Monitor Cloud Run with Datadog

Jordan Obey

In part 1 of this series, we introduced the key Cloud Run metrics you should be monitoring to ensure that your serverless containerized applications are reliable and can maintain optimal performance. In part 2, we walked through a couple of Google Cloud's built-in monitoring tools that you can use to view those key metrics and check on the health, status, and performance of your serverless containers. We also looked at different methods of accessing Cloud Run logs and distributed traces for a more complete view of your environment.

In this post, we'll look at how you can use Datadog to collect and visualize Cloud Run metrics, traces, and logs. We'll also look at how Datadog ties all of this telemetry together so that you can quickly pinpoint potential root causes of an issue and begin troubleshooting.

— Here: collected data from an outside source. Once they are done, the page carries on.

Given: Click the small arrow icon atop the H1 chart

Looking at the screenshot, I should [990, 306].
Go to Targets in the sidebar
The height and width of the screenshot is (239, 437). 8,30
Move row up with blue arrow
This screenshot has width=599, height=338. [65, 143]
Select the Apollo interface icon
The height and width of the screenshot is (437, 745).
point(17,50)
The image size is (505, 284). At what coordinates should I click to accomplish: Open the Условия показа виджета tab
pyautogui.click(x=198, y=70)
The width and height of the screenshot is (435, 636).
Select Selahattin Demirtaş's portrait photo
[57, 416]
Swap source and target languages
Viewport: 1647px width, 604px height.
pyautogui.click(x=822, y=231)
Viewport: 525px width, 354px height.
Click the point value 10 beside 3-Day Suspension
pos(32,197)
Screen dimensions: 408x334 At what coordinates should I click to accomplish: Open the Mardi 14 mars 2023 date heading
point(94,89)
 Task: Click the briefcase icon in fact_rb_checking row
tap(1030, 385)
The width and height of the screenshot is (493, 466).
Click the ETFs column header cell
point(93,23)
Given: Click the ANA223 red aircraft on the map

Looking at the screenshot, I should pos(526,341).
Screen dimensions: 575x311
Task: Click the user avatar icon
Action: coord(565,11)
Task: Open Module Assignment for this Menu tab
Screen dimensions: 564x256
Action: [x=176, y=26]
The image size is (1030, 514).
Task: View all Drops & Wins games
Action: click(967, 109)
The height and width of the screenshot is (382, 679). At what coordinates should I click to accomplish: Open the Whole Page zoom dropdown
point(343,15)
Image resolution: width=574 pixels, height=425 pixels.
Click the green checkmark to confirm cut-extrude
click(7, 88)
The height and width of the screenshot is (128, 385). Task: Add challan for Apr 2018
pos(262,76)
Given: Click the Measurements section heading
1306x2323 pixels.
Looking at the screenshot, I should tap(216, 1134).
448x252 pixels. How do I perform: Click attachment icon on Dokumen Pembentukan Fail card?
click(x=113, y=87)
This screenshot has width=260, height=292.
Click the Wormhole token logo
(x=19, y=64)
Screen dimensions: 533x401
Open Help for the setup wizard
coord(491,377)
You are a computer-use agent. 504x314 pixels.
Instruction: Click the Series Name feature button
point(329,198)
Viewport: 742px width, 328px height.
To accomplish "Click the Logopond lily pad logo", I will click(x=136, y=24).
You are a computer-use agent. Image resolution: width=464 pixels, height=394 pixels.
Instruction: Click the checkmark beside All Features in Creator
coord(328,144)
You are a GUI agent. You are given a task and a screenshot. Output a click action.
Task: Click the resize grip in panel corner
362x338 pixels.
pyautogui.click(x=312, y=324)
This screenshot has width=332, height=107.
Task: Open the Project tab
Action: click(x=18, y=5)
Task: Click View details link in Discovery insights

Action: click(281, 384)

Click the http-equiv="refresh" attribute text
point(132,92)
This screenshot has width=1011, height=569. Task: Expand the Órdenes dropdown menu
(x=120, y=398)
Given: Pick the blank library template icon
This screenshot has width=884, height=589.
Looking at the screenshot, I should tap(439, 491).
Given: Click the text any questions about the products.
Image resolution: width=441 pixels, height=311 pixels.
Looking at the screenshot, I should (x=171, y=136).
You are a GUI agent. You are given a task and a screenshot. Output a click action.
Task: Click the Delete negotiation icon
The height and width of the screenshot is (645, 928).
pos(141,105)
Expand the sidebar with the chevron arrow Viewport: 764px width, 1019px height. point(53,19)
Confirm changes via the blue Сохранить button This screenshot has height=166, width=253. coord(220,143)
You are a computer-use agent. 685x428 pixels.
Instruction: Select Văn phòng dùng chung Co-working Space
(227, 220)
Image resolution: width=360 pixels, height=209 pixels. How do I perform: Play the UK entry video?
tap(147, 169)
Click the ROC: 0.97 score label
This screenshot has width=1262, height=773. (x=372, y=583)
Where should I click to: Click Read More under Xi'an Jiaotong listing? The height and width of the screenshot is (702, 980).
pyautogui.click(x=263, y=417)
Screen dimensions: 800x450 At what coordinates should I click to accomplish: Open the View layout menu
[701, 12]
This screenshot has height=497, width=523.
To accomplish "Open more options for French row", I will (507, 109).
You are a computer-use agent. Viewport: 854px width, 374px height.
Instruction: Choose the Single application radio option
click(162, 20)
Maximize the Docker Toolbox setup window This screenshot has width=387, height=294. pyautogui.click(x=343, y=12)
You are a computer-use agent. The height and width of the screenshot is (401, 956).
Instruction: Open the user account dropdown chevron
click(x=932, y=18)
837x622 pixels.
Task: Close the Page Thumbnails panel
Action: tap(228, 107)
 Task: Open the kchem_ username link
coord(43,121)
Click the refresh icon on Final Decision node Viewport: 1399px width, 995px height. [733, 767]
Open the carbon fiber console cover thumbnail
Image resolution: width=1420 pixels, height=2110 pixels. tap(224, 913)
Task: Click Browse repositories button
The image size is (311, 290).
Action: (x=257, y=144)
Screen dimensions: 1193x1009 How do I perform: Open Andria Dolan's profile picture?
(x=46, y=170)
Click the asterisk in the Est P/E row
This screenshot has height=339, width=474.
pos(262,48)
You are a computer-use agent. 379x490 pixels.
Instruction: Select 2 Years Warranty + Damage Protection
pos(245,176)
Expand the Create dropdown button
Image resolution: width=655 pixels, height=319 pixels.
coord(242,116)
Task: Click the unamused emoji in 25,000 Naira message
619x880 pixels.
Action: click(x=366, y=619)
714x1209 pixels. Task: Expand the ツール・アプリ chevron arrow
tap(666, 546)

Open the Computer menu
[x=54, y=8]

Enabling the Cloud Run integration and instrumenting your application

Datadog offers Cloud Run metric collection and visualization through its Google Cloud integration. To set up the Google Cloud integration, you need to use service account impersonation, which will enable Datadog to gain visibility into your serverless containerized workloads. You also need to make sure that this list of APIs are enabled and that none of the Google Cloud projects you plan to monitor are configured as scoping projects that pull in metrics from several other projects.

You can then follow these steps to create a service account, add a Datadog principal (allowing Datadog to access the Google Cloud resources you want to monitor), and complete setting up the integration.

In addition to our integration, you can get even deeper visibility with tracing, custom metrics, and direct log collection by instrumenting your Cloud Run application for Datadog Serverless monitoring. The default methodology for instrumenting a Cloud Run application is through a sidecar container, which will run alongside your Cloud Run Functions as it collects critical monitoring data.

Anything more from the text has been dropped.